This technical report details the (1) organizing principles that dictate the (2) recommended CHIN URI specification template and the (3) management of these URIs (currently under development and projected to be released here in a subsequent version). As such, it is focused on the elements that are directly relevant to CHIN as an organization and is directed at decision-makers it reports to. That being said, the current document can be used by other heritage or governmental organizations to derive internal guidelines for the publication of URIs.

Context

CHIN Linked Open Data Work

CHIN, in keeping with its mandate to “assist Canadian museums in documenting, managing, and sharing information about their collections”, is currently developing resources for Canadian data to enter the Linked Open Data (LOD) ecosystem, which is increasingly used by heritage professionals across the world to document cultural artefacts. The objectives of CHIN projects include the:

Identification of heritage entities (actors¹, objects) through the use of unique resource identifiers (URIs);
Representation of the relationships amongst actors and/or objects;
Enhancement of information readily available about material culture by reconciling data from different sources.

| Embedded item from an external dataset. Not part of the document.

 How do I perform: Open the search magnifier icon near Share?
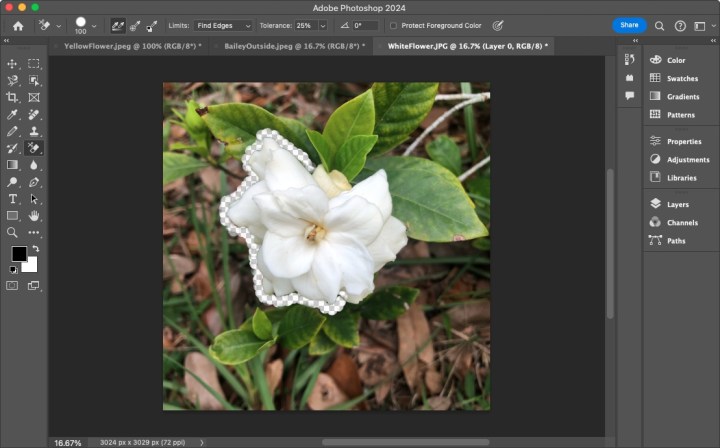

Targeted users include researchers and professionals from the heritage, academic, and semantic sectors; galleries, libraries, archives, and museums; as well as software tools suitable to the interpretation and mobilization of such data. The heritage industry will also benefit from this new data ecosystem suitable through access to open and reusable data when developing application interfaces that can in turn serve the general public.

The main benefit of LOD is their potential to disperse CHIN’s and stakeholders’ burden of caring for data by:

Facilitating research by users;
Encouraging open documentation and its consumption;
Facilitating the linking of information by researchers, publics, and members of specific or marginalized communities in a co-documentational approach whereas all are welcome to reuse the models and thus make their data accessible and open;
Making explicit the meaning and structure of linked open databases through meaningful links across datasets, rather than relying solely on catalogers’ local and implicit understanding of the data.

Statement of Intent

This technical report is a foray into the considerations and principles that underpin the management of URIs at CHIN. As such, it is focused on the elements that are directly relevant to CHIN as an organization and is directed at decision-makers the agency reports to. That said, the current document can be used by other heritage or governmental organizations to derive internal guidelines for the publication of URIs.

Even though best practices and general consensus on how best to manage URIs will certainly evolve with time, because URIs are intended to be reused by external stakeholders as part of the semantic web community, it is crucial that published (and thus potentially reused) URIs remain unchanged in order to ensure usability and relevance as well as functionality for both CHIN and those who (will) reuse its URIs.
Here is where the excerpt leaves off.